↓
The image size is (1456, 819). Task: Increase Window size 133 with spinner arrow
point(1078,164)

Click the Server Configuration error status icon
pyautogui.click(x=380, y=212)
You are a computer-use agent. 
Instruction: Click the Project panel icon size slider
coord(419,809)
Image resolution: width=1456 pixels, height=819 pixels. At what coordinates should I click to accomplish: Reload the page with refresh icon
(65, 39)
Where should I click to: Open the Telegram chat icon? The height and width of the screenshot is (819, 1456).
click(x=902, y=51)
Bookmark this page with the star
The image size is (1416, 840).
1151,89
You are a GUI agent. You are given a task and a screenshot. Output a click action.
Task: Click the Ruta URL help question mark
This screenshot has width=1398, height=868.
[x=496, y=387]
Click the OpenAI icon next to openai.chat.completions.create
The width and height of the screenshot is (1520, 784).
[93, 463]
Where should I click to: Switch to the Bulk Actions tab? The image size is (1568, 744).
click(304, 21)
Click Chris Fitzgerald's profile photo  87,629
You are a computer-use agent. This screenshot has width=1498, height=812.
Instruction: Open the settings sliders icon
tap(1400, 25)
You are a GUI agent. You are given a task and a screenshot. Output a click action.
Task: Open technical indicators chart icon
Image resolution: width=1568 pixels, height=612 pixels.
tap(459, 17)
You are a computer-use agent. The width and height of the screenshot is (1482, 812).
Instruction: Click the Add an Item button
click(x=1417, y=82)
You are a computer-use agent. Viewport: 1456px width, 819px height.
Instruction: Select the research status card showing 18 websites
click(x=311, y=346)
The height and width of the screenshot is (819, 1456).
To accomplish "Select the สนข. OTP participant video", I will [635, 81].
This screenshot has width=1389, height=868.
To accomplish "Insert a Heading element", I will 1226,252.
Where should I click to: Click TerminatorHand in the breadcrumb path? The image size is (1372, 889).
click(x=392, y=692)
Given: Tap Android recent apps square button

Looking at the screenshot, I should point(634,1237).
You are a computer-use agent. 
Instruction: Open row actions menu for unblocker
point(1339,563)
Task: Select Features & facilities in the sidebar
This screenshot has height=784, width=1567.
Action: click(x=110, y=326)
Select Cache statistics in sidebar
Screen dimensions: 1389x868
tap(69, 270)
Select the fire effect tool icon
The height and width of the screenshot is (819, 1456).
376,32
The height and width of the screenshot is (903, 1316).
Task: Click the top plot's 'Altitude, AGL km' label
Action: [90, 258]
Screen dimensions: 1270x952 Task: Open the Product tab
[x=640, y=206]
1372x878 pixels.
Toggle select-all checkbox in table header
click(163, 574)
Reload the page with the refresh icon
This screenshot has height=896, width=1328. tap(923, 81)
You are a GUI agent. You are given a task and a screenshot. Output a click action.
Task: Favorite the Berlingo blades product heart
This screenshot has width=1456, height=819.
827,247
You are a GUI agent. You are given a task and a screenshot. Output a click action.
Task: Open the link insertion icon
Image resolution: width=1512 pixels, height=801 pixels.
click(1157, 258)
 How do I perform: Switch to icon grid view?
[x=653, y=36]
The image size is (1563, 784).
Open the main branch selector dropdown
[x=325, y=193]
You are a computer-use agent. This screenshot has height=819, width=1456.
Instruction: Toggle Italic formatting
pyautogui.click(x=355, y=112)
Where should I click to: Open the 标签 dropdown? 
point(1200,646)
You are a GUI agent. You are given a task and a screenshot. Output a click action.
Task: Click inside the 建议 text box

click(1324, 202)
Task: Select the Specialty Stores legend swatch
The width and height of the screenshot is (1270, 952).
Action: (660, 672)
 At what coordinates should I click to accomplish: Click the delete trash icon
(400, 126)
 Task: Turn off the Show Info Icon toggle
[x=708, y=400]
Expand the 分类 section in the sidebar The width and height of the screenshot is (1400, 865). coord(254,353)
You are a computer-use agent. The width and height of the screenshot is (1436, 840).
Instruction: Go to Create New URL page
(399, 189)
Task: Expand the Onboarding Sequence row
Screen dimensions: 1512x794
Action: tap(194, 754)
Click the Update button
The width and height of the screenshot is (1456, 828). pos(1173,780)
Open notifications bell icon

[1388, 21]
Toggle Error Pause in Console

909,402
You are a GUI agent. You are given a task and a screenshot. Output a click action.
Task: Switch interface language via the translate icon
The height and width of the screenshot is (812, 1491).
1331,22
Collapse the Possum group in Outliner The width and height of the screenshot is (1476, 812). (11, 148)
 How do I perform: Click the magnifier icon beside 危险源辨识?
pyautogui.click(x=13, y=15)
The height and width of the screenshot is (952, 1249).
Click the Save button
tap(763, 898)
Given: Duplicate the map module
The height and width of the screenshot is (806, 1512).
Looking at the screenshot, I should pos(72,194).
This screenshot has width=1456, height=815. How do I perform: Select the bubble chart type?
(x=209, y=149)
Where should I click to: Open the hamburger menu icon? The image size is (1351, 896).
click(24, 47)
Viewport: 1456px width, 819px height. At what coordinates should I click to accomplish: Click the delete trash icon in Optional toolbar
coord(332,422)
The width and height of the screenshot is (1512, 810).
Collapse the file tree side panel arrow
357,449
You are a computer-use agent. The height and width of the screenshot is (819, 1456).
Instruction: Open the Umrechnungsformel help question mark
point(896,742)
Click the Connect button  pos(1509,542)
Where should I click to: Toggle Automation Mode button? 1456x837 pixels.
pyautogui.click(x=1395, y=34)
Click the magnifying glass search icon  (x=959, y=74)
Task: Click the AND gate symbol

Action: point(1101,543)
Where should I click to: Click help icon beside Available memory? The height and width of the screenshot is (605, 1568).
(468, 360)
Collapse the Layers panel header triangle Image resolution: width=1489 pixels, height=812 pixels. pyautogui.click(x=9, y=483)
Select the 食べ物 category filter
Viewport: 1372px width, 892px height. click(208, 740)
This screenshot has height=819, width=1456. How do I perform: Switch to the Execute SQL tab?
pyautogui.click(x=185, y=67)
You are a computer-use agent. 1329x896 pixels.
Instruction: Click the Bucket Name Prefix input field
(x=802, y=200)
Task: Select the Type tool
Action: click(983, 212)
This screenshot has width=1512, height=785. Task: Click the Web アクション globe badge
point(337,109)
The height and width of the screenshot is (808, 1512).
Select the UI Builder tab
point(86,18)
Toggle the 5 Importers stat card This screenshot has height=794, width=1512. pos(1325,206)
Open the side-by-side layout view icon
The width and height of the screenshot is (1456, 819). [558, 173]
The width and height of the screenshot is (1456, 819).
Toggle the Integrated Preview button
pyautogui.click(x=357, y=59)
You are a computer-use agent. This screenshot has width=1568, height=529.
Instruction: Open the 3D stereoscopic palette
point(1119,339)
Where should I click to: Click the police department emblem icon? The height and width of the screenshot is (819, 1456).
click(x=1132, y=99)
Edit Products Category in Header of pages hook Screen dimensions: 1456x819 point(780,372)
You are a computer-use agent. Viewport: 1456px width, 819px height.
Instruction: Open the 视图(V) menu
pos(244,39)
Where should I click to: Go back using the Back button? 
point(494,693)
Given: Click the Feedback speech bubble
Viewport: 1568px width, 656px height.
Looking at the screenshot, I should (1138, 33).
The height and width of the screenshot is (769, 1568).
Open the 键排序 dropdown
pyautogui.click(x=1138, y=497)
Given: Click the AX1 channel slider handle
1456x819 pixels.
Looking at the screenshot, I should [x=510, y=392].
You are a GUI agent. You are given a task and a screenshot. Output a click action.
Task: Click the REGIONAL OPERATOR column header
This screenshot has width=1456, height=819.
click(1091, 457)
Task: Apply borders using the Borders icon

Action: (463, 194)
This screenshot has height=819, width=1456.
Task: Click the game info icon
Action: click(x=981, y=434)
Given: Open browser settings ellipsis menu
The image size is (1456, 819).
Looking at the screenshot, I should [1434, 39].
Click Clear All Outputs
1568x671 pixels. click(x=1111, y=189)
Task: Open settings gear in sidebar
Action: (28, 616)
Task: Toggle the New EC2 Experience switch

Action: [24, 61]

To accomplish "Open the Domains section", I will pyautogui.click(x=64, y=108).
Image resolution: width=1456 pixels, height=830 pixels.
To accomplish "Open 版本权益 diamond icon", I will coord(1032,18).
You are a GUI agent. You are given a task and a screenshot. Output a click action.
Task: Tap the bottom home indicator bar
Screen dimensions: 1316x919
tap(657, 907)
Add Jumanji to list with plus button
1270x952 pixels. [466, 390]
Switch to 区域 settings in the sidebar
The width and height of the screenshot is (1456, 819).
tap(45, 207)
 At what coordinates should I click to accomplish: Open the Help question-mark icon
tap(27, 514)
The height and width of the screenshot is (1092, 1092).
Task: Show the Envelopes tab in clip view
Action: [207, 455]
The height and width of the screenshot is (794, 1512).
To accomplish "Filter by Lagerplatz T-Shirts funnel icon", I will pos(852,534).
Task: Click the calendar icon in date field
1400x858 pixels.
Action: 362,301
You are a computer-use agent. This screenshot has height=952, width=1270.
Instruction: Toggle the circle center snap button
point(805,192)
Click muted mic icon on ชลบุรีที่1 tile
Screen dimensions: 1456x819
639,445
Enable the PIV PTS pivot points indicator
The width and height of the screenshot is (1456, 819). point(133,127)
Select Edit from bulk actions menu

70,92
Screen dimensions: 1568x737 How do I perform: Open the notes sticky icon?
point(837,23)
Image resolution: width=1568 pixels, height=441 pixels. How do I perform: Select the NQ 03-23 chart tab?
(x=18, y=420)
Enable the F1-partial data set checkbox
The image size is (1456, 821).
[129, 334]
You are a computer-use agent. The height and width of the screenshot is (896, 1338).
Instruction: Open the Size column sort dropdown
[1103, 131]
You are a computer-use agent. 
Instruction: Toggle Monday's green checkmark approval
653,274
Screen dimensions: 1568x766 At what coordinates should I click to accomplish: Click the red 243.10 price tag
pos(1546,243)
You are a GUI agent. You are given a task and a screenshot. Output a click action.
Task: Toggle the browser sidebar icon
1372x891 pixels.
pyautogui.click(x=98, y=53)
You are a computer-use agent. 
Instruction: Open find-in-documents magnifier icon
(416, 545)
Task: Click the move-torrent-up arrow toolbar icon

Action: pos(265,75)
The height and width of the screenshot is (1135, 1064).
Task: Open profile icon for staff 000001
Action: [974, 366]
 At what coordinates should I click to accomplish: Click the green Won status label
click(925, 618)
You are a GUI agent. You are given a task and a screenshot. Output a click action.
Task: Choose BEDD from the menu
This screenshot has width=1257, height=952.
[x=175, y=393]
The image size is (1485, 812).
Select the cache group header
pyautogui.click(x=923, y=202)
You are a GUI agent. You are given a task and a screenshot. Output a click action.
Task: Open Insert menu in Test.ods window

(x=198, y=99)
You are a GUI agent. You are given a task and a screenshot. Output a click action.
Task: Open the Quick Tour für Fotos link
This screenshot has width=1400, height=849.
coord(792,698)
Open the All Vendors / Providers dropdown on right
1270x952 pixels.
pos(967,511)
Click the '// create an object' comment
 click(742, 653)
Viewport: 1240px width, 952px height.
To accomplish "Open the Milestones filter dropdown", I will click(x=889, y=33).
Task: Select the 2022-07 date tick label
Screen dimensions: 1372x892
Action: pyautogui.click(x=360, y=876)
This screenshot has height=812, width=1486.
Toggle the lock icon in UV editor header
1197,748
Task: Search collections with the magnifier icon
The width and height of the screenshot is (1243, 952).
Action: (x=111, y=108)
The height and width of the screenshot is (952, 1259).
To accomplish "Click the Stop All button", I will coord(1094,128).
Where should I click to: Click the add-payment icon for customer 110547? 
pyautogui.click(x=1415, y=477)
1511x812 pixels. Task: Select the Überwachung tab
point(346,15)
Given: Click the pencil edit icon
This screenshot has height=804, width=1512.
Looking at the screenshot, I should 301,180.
↑
EXERCISE INSTRUCTIONS: Your response should be each line that includes the word "section", copied from the records.

ANSWER BOX:
Expand the 分类 section in the sidebar The width and height of the screenshot is (1400, 865). coord(254,353)
To accomplish "Open the Domains section", I will pyautogui.click(x=64, y=108).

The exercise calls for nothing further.